Work to be completed:
Reproduce the records that follow exactly as they appear.

Records supplied:

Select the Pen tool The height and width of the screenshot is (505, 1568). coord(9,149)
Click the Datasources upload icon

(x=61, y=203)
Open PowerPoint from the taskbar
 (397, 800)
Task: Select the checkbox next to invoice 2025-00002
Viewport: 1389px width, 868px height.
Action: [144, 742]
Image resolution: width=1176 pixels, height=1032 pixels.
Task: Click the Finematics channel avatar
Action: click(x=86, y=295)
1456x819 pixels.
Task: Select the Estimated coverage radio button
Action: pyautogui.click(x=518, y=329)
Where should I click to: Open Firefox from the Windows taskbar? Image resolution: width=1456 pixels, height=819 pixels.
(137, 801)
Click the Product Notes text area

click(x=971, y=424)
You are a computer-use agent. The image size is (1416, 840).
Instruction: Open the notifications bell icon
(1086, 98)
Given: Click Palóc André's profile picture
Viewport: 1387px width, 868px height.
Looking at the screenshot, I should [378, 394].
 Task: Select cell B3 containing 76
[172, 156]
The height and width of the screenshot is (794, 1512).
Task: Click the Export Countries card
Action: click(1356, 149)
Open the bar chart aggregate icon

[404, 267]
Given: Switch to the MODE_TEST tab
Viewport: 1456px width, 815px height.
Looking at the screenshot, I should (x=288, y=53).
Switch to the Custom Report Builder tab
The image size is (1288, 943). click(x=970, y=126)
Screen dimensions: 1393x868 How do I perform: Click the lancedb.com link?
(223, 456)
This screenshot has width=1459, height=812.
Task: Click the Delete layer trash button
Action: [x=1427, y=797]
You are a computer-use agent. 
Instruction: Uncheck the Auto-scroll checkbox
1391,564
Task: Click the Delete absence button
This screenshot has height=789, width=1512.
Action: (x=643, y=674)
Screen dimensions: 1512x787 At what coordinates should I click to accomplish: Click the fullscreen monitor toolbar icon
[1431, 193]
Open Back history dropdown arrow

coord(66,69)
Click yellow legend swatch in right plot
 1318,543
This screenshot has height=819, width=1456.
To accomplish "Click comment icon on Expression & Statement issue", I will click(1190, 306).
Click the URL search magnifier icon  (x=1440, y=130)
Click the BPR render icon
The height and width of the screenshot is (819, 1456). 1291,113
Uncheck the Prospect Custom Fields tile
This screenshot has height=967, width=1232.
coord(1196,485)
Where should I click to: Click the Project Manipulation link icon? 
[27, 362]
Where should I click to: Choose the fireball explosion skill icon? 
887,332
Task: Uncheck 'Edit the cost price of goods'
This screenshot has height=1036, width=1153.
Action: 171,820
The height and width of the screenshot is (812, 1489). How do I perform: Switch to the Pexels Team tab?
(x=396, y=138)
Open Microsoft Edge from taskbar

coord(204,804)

Your response:
Select the Pen tool The height and width of the screenshot is (505, 1568). coord(9,149)
Click the Datasources upload icon

(x=61, y=203)
Open PowerPoint from the taskbar
 (397, 800)
Task: Select the checkbox next to invoice 2025-00002
Viewport: 1389px width, 868px height.
Action: [144, 742]
Image resolution: width=1176 pixels, height=1032 pixels.
Task: Click the Finematics channel avatar
Action: click(x=86, y=295)
1456x819 pixels.
Task: Select the Estimated coverage radio button
Action: pyautogui.click(x=518, y=329)
Where should I click to: Open Firefox from the Windows taskbar? Image resolution: width=1456 pixels, height=819 pixels.
(137, 801)
Click the Product Notes text area

click(x=971, y=424)
You are a computer-use agent. The image size is (1416, 840).
Instruction: Open the notifications bell icon
(1086, 98)
Given: Click Palóc André's profile picture
Viewport: 1387px width, 868px height.
Looking at the screenshot, I should [378, 394].
 Task: Select cell B3 containing 76
[172, 156]
The height and width of the screenshot is (794, 1512).
Task: Click the Export Countries card
Action: click(1356, 149)
Open the bar chart aggregate icon

[404, 267]
Given: Switch to the MODE_TEST tab
Viewport: 1456px width, 815px height.
Looking at the screenshot, I should (x=288, y=53).
Switch to the Custom Report Builder tab
The image size is (1288, 943). click(x=970, y=126)
Screen dimensions: 1393x868 How do I perform: Click the lancedb.com link?
(223, 456)
This screenshot has width=1459, height=812.
Task: Click the Delete layer trash button
Action: [x=1427, y=797]
You are a computer-use agent. 
Instruction: Uncheck the Auto-scroll checkbox
1391,564
Task: Click the Delete absence button
This screenshot has height=789, width=1512.
Action: (x=643, y=674)
Screen dimensions: 1512x787 At what coordinates should I click to accomplish: Click the fullscreen monitor toolbar icon
[1431, 193]
Open Back history dropdown arrow

coord(66,69)
Click yellow legend swatch in right plot
 1318,543
This screenshot has height=819, width=1456.
To accomplish "Click comment icon on Expression & Statement issue", I will click(1190, 306).
Click the URL search magnifier icon  (x=1440, y=130)
Click the BPR render icon
The height and width of the screenshot is (819, 1456). 1291,113
Uncheck the Prospect Custom Fields tile
This screenshot has height=967, width=1232.
coord(1196,485)
Where should I click to: Click the Project Manipulation link icon? 
[27, 362]
Where should I click to: Choose the fireball explosion skill icon? 
887,332
Task: Uncheck 'Edit the cost price of goods'
This screenshot has height=1036, width=1153.
Action: 171,820
The height and width of the screenshot is (812, 1489). How do I perform: Switch to the Pexels Team tab?
(x=396, y=138)
Open Microsoft Edge from taskbar

coord(204,804)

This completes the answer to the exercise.